Tous ceux qui tombent dans le champ d’application de cette directive doivent mettre en place des canaux de signalement internes et externes, c’est-à-dire prévoir des mécanismes internes et externes de signalisation d’irrégularité ; prévenir les représailles dont les lanceuses et lanceurs d’alertes peuvent être victimes après une dénonciation, adopter des mesures de soutien à celles et ceux-ci afin de les pour les protéger. La directive va encore plus loin en prévoyant une sanction si la responsabilité de l’entreprise est engagée en cas de représailles envers les lanceuses et lanceurs d’alerte. (6)

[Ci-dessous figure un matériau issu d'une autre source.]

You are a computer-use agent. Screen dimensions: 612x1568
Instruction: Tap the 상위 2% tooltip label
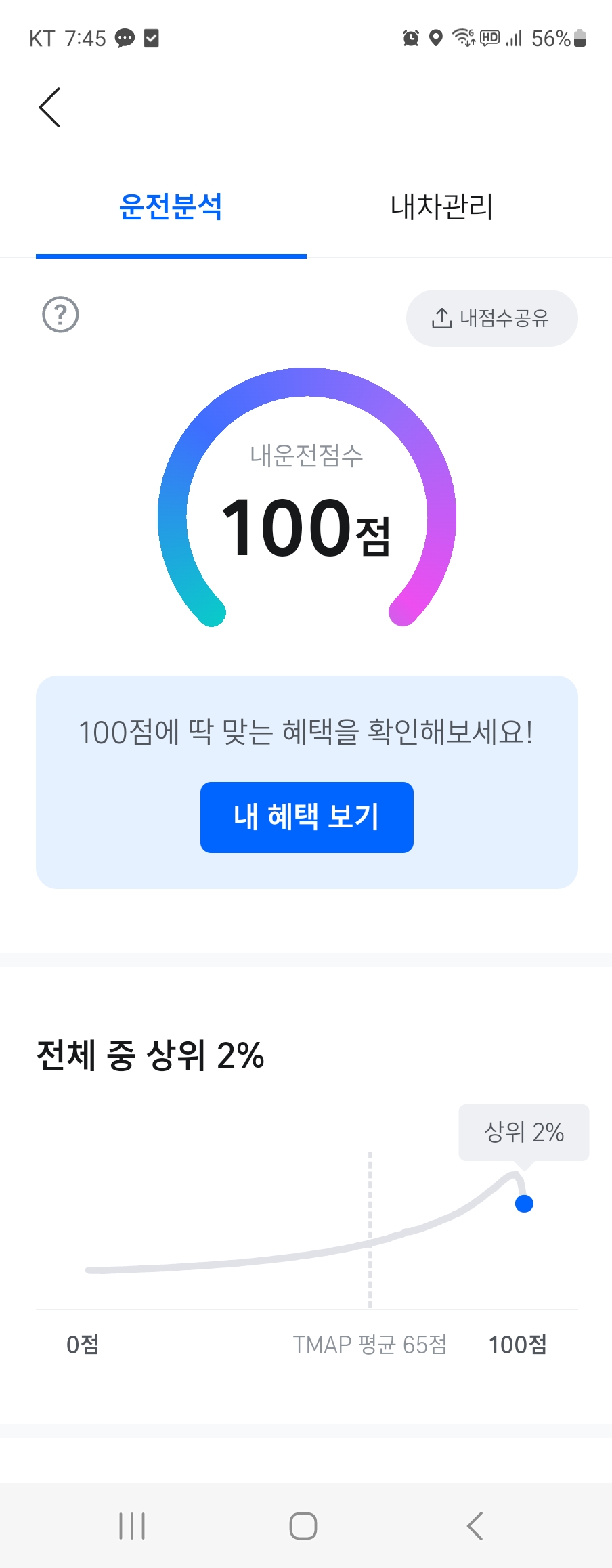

Où en est la transposition aujourd'hui (janvier 2023) ?
En bon élève, le Danemark a été le premier État à transposer celle-ci en juin 2021, et ce plusieurs mois avant la fin du délai de transposition (décembre 2021). (7)
Comme il peut être constaté sur l’image à droite datant d’avril 2022, alors que le délai de transposition était déjà échu depuis décembre 2021, seuls 8 des 27 États membres (en rouge sur l’image) avaient déjà implémenté la directive.

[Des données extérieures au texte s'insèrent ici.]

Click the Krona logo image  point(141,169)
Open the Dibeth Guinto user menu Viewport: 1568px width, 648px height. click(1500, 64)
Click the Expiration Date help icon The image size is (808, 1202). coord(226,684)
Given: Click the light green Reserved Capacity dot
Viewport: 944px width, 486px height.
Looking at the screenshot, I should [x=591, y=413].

Quant à la situation en décembre 2022, il peut être résumé assez brièvement. Il y a encore environ quatorze États membres qui accusent un retard dans la transposition de la directive européenne (8), ces derniers ont d’ailleurs reçu des rappels de la CE. Au 6 décembre 2022, l’image à gauche permet de voir rapidement comment a évolué la situation au sein des Etats-membres.
Avant que ne sonne la fin de l’année 2022, ce sont notamment l’Allemagne (9) et l’Espagne (10) et la Finlande qui ont rattrapé leur retard. La nouvelle loi finlandaise (11) est d’ailleurs entrée en vigueur le 1er janvier 2023.
Et en Suisse, que se passe-t-il?
Du côté des Helvètes, il n’y a malheureusement rien à signaler au niveau légal, protéger les lanceuses et lanceurs d’alerte ne semble pas être une priorité pour le législateur suisse. Certains espèrent que le fait que tous les États membres adoptent un par un une nouvelle loi pour se conformer à la directive européenne pourrait être un encouragement pour la Suisse à s’aligner aux nouveaux standards en la matière. Aucune certitude de ce côté-là.
Toutefois, il n’en demeure pas moins certain que la Suisse, qui aime à prendre son temps, ne pourra plus continuer à défendre que sa loi nationale par le biais du Code des obligations – bien en deçà des standards de la directive européenne – protège suffisamment les lanceuses et lanceurs d’alertes contre les mesures de représailles. Si tous les pays de l’UE s’alignent, la Suisse devra dans l’avenir prendre les choses en main et ne plus se soustraire à sa responsabilité envers ceux et celles qui se lèvent pour signaler des irrégularités.
Campax regrette cet état de fait, car il serait déplorable d’admettre que la Suisse va attendre que tous les autres pays autour d’elle agissent avant d’accorder une place au whistleblowing dans sa législation. Pour un pays comme le nôtre qui défend une place financière forte et transparente, l’importance de la lutte contre la corruption, le blanchiment d’argent et la criminalité économique de manière générale est une réalité reconnue par toutes les grandes économies d’aujourd’hui. Or, le lancement d’alerte fait partie des outils de lutte contre ces infractions sans victimes et son importance a déjà été prouvée à maintes reprises par nombreuses études au cours de ces dernières années (12).